While I agree with this general concept, you have to execute it wisely. The flip side of these sayings is that stress during training will ingrain whatever you are doing (good or bad) into your subconscious mind.

When the US military wants soldiers to perform an emergency action under the stress of battle, they have their people practice that action at the end of a long hard period of several days, when they are tired, hungry and sleep deprived. Multiple repetitions of simple actions when in that level of stress bury the desired actions deep into the subconscious mind. It’s most common though for the military to do this type of training at the end of a course, after much time has been spent practicing the basic subcomponents of the action under a much lower level of stress.

This is why, when I taught my wife to shoot, we did not start with a full police qualification course with a duty caliber handgun.
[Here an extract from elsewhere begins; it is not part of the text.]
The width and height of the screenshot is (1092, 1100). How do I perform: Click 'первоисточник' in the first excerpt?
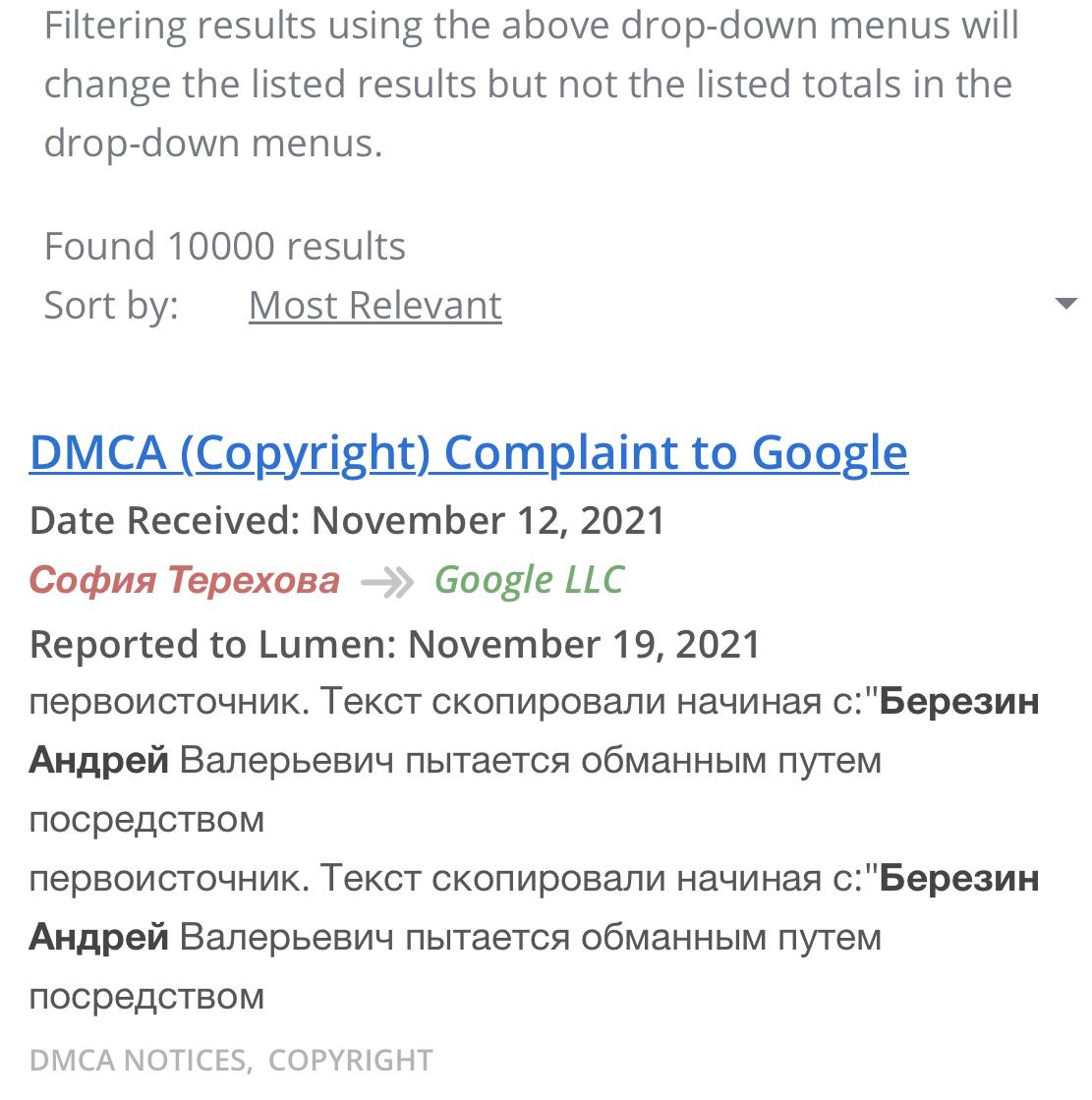(x=169, y=703)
Instead, I started her dry firing an empty .22 caliber revolver. The first time she fired that revolver, it was with inexpensive, low powered ammo. When we moved onto shooting at targets, it was at the one yard line on a large target with no time limit. Only after she had consistent good groups at the one yard line did I move her to the five yard line. Eventually she was able to hit multiple targets, at speed, in center mass, with her CCW handgun.

Essentially, I taught her how to swim by starting with a short period on dry land (dry firing) and, when we moved to the pool, we started her training at the shallow end with the easiest technique I could teach her. I wanted her to develop correct form first, before doing anything stressful.

Stress can make learning and remembering new material difficult. That’s why some people are bad test takers. Stress actually effects the chemistry of your brain. Yes, some people can learn how to swim by jumping right into the deep end of the pool, but these are usually the natural swimmers, who find getting into the water fun, rather than stressful. For most of the non-naturals, starting them at the deep end of the pool will only ingrain bad habits in their swimming technique that will take a lot of time and effort to overcome.  This is why I discourage new people from high stress activities, such as sparring, as a test of their current performance level when joining a martial arts class.

The best fighters to come out of my teacher’s martial arts school were those who spent a lot of time doing drills in a steady progression of stress and complexity before they got into full contact sparring. While you can compress this drilling period for those with a natural talent for the desired task, they will be better in the long run if you go through at least some progression of drills with them.


I’ve been teaching for over 40 years now, and my teaching of drills has evolved over that time. This article contains a general overview of my current progression. (I’m going to assume most people reading this are familiar with either Filipino martial arts or at least the common names of punches in Western Boxing).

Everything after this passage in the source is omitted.